(Stored items)
■ ■ ■ ■ ■ ■ ■
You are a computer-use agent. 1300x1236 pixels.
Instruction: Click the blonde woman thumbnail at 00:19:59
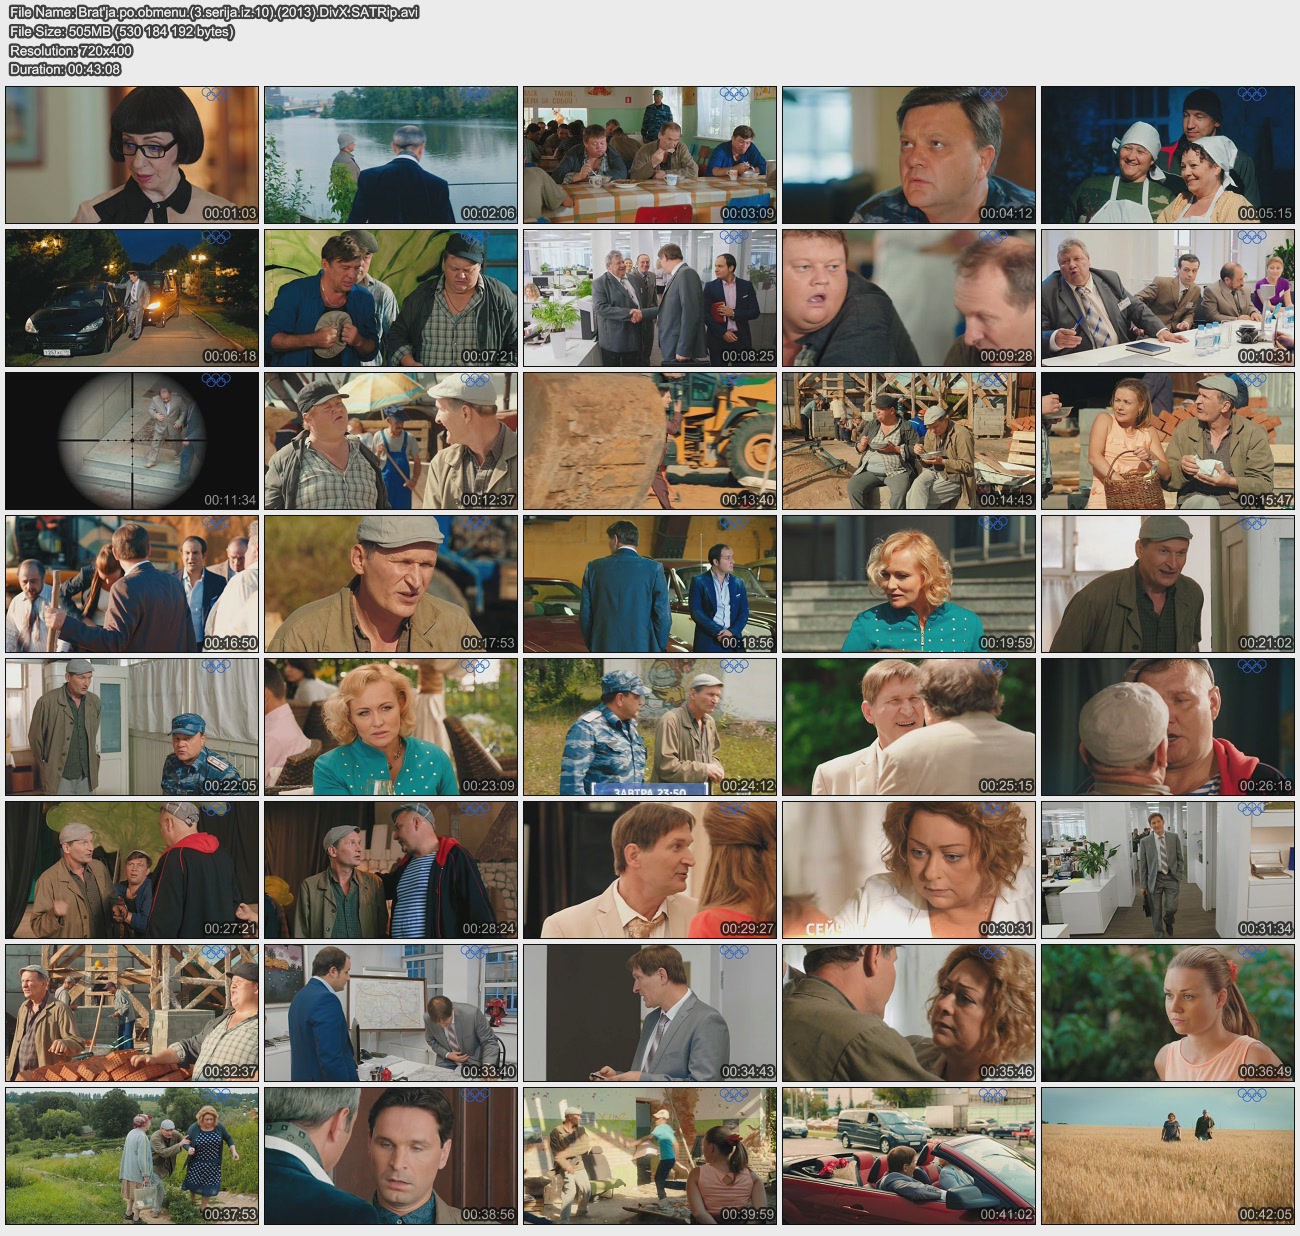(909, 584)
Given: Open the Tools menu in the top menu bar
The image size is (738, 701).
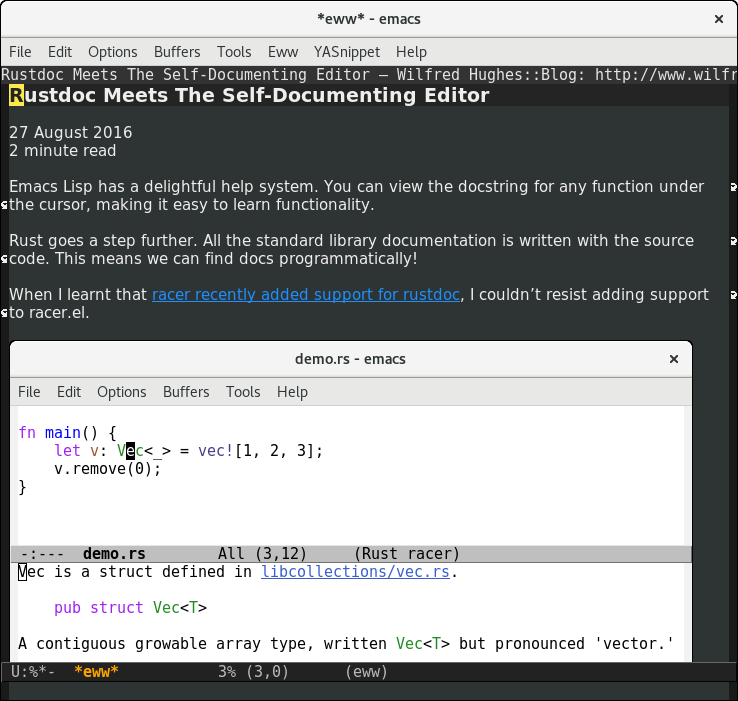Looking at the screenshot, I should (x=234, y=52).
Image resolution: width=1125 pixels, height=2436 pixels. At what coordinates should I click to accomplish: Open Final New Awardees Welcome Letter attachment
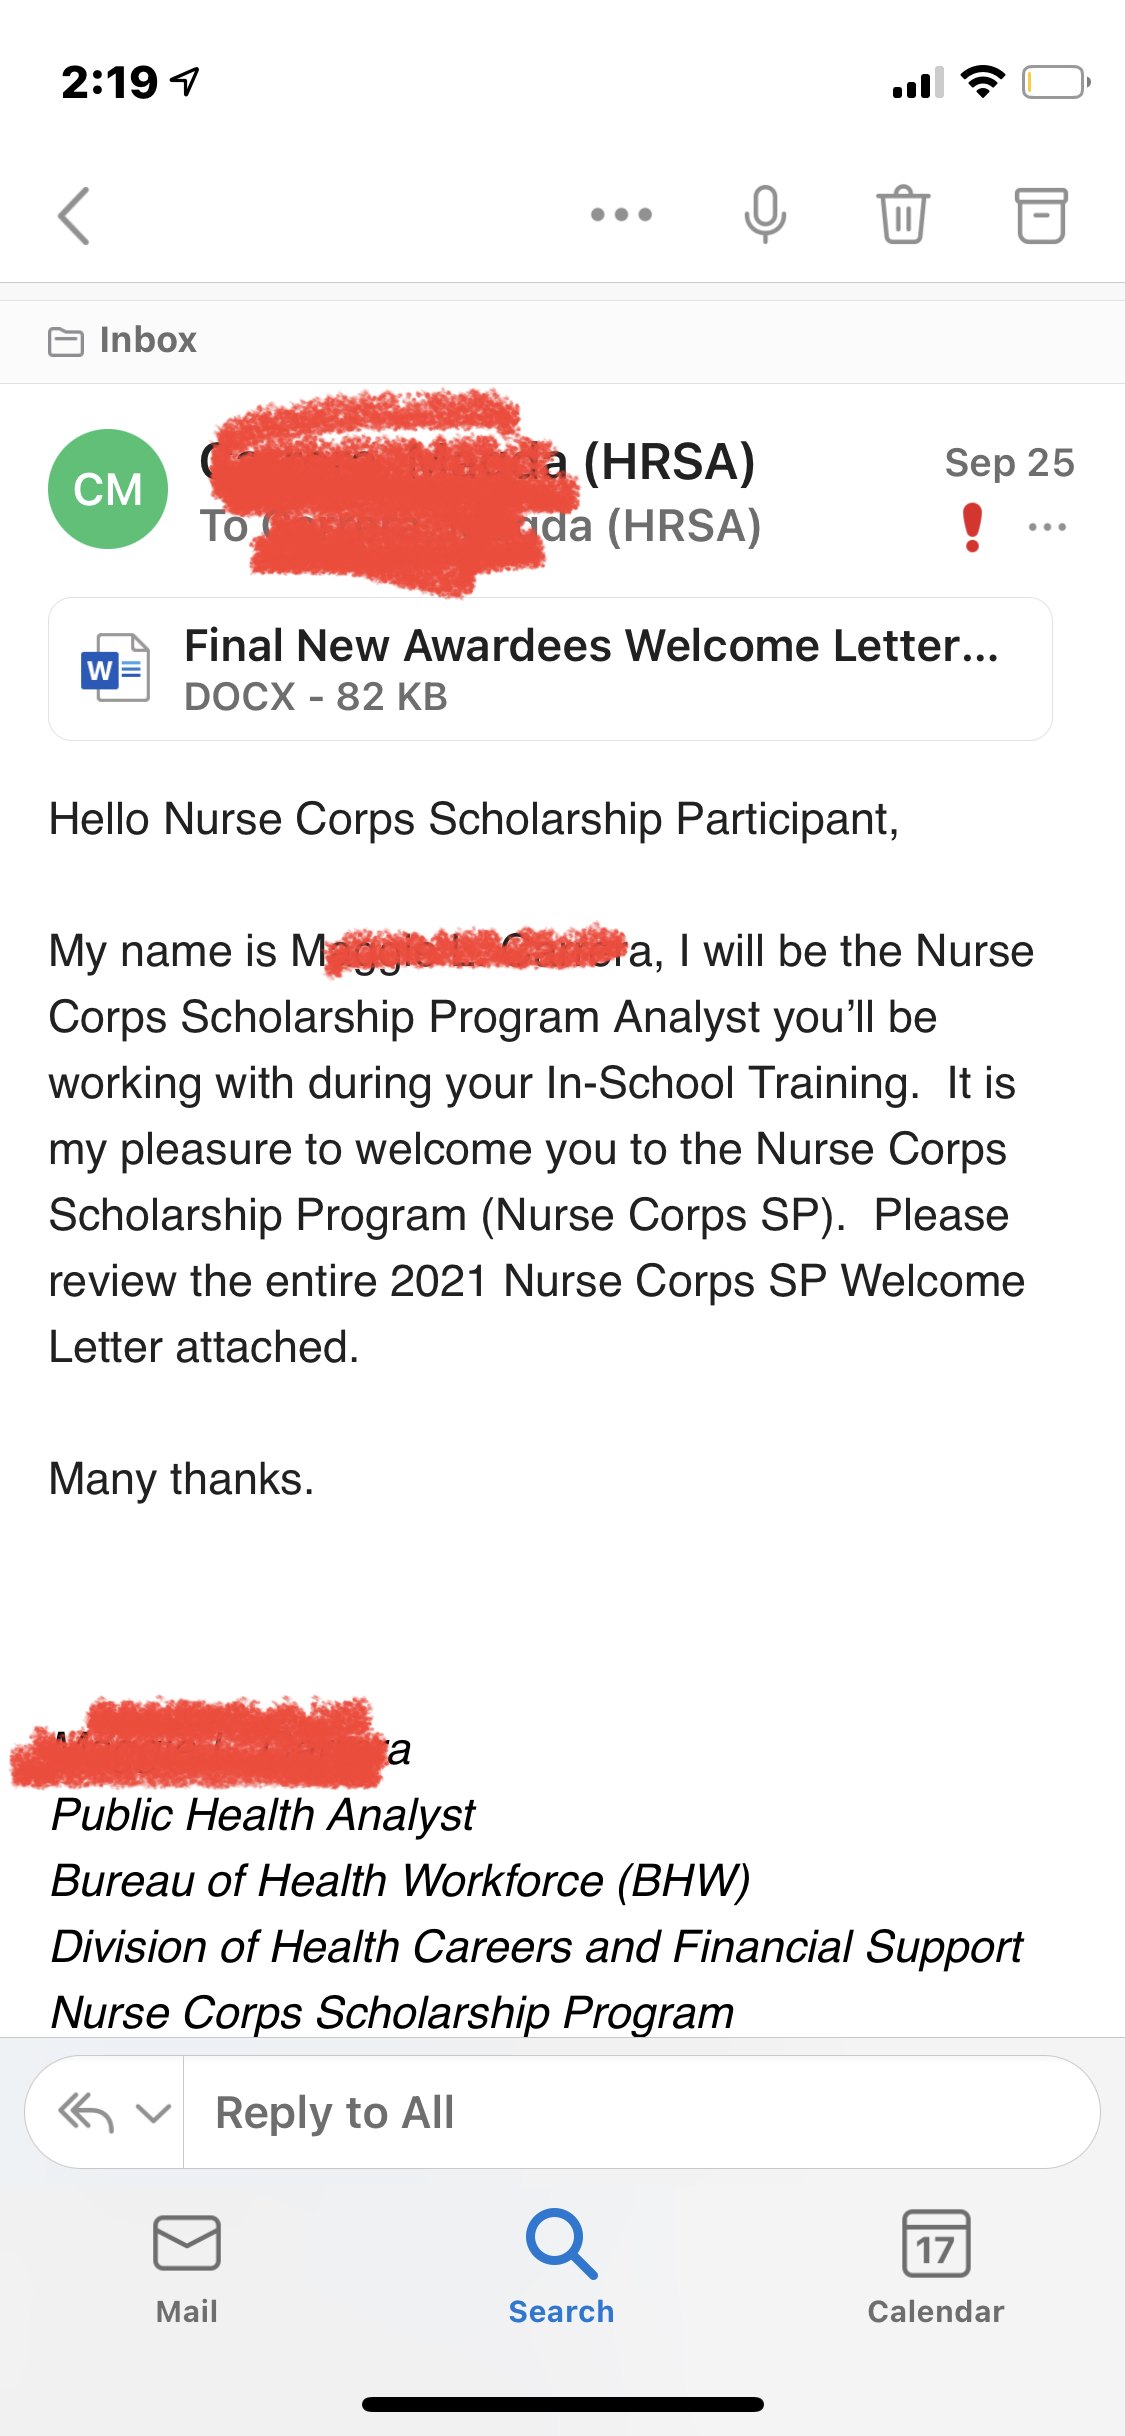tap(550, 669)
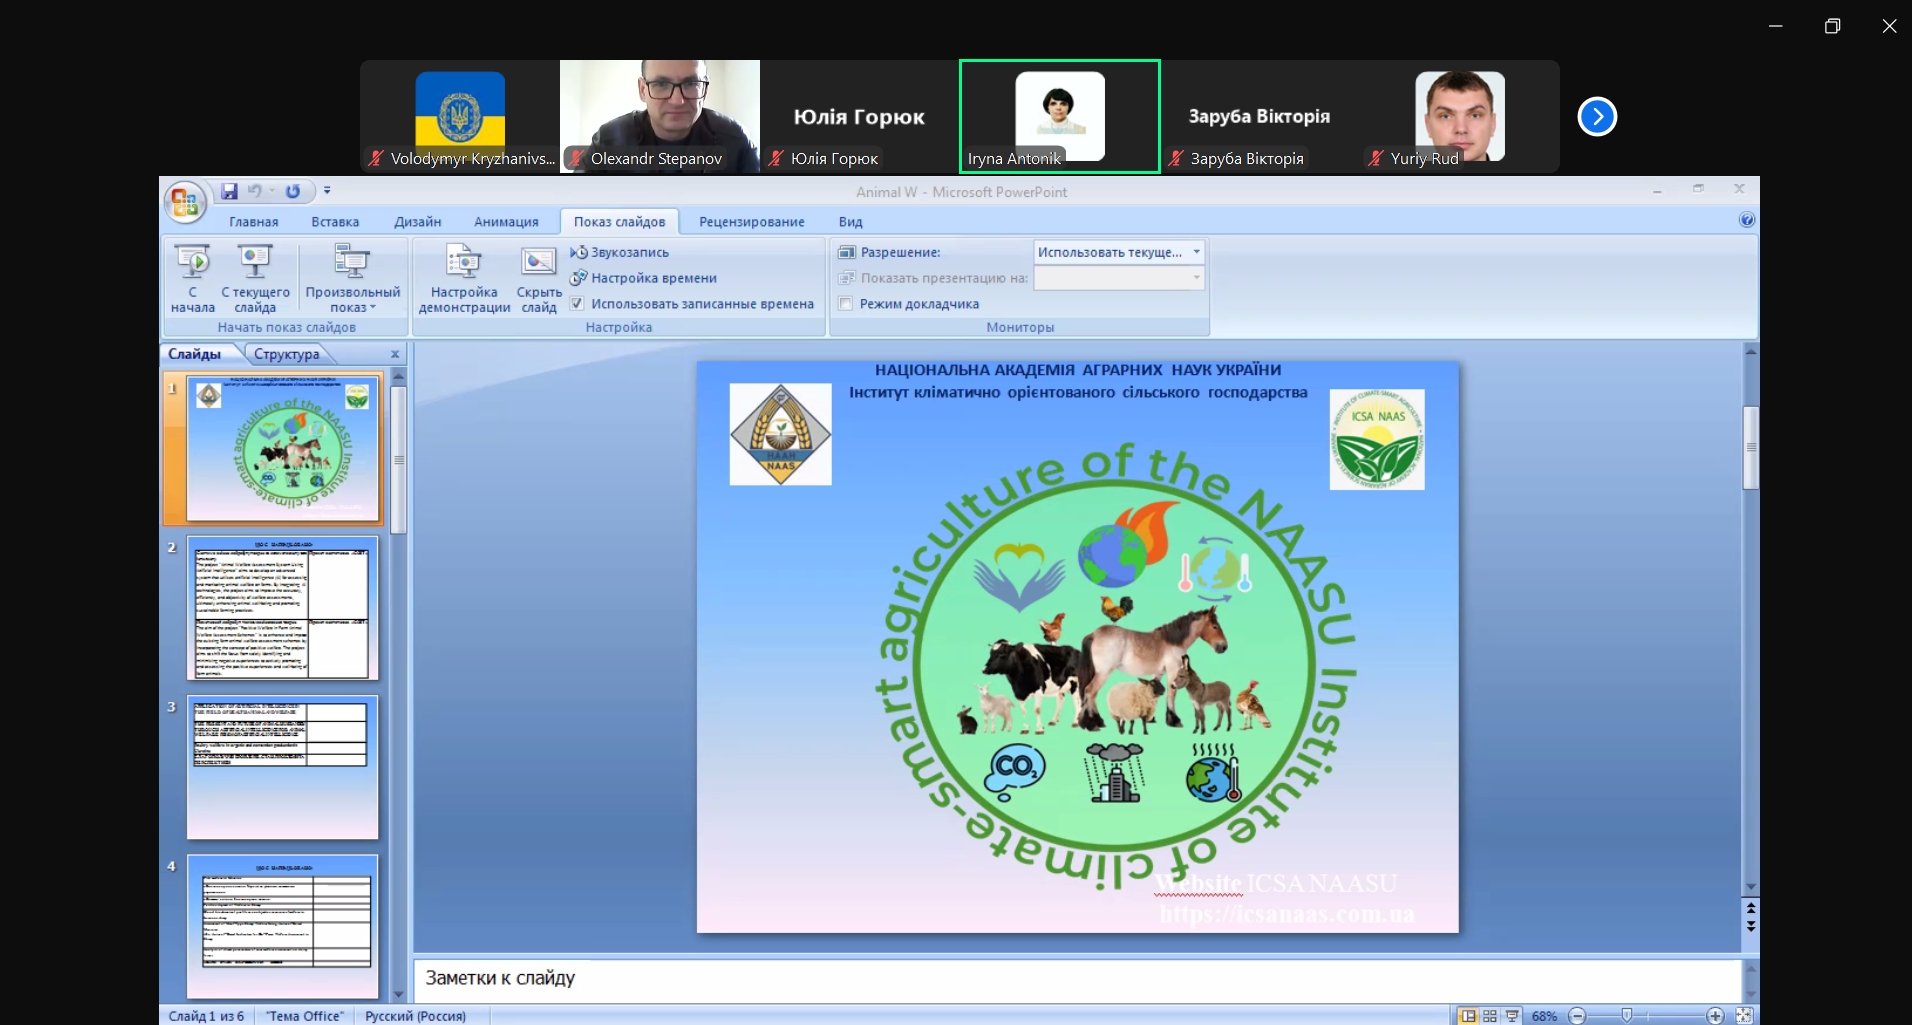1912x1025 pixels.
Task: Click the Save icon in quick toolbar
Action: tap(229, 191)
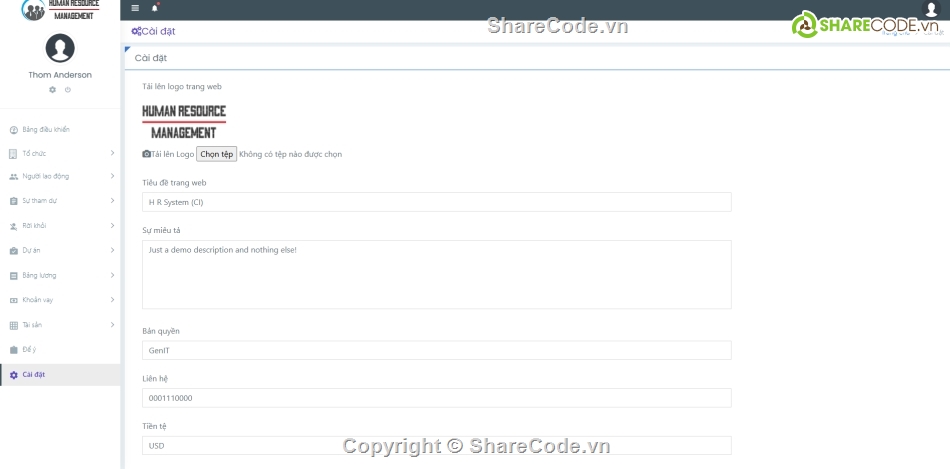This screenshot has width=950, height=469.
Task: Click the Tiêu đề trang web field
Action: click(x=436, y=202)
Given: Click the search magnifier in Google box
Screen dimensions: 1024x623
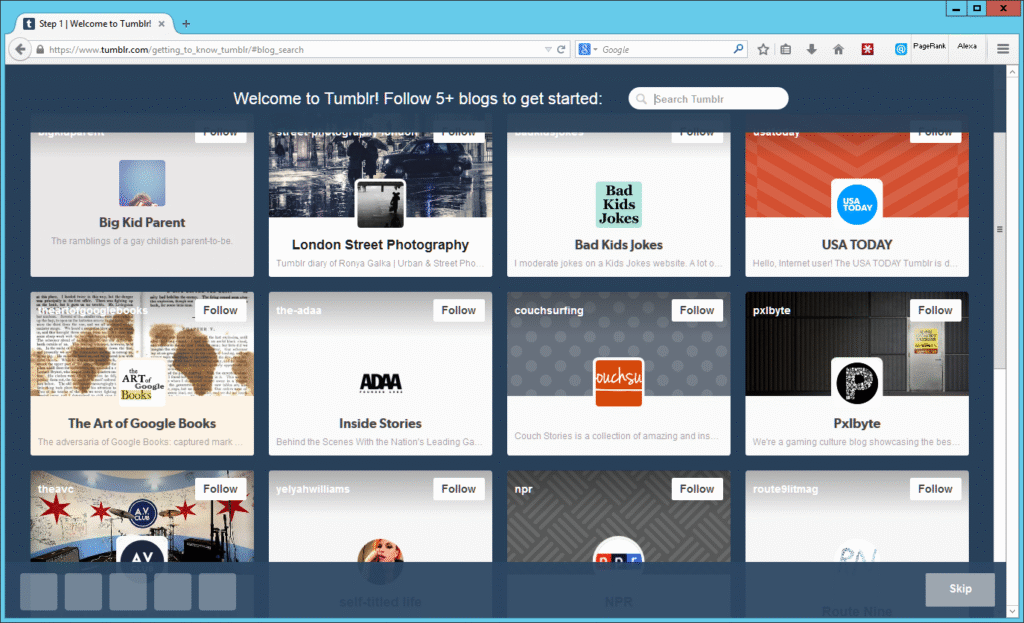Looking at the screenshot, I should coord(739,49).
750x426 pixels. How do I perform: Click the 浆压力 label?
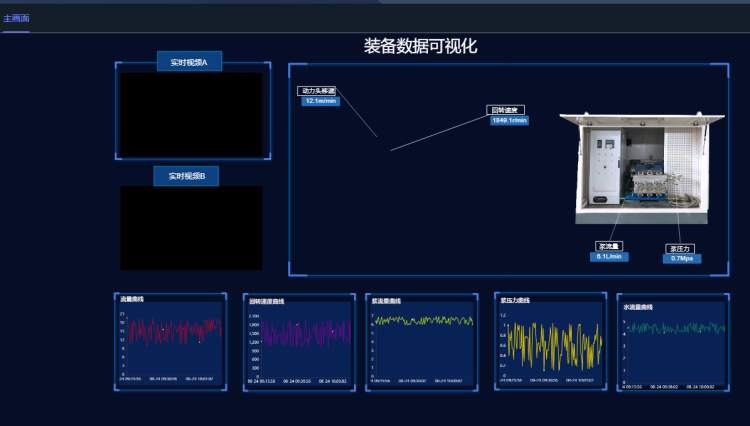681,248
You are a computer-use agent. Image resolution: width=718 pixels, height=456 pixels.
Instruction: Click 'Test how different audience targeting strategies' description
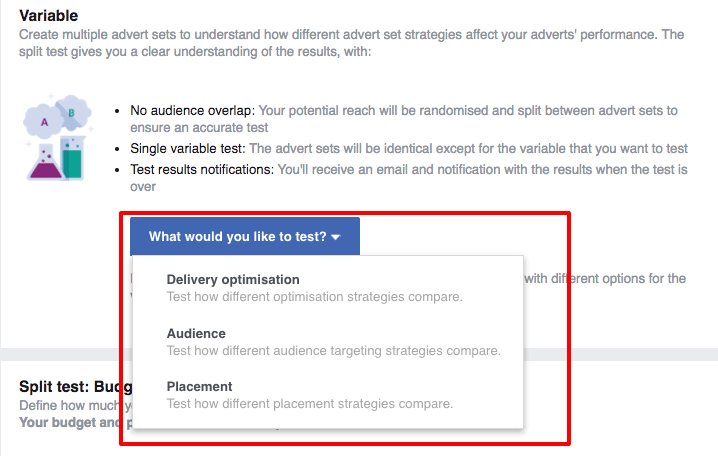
■ ■ ■ ■ ■ ■ ■
- [TASK DIRECTIONS] Produce an exact copy of only those lines that run from the line with "Given: Open the" to the final line of the records, including both; exclude images.

- [RESULT FOR THIS EXERCISE]
Given: Open the Tools menu in the top menu bar
The image size is (738, 701).
Looking at the screenshot, I should (x=234, y=52).
Image resolution: width=1125 pixels, height=2436 pixels. At what coordinates should I click to accomplish: Open Final New Awardees Welcome Letter attachment
tap(550, 669)
1912x1025 pixels.
Task: Click the Save icon in quick toolbar
Action: tap(229, 191)
This screenshot has width=950, height=469.
Task: Click the Tiêu đề trang web field
Action: click(x=436, y=202)
Given: Click the search magnifier in Google box
Screen dimensions: 1024x623
Looking at the screenshot, I should coord(739,49).
750x426 pixels. How do I perform: Click the 浆压力 label?
681,248
You are a computer-use agent. Image resolution: width=718 pixels, height=456 pixels.
Instruction: Click 'Test how different audience targeting strategies' description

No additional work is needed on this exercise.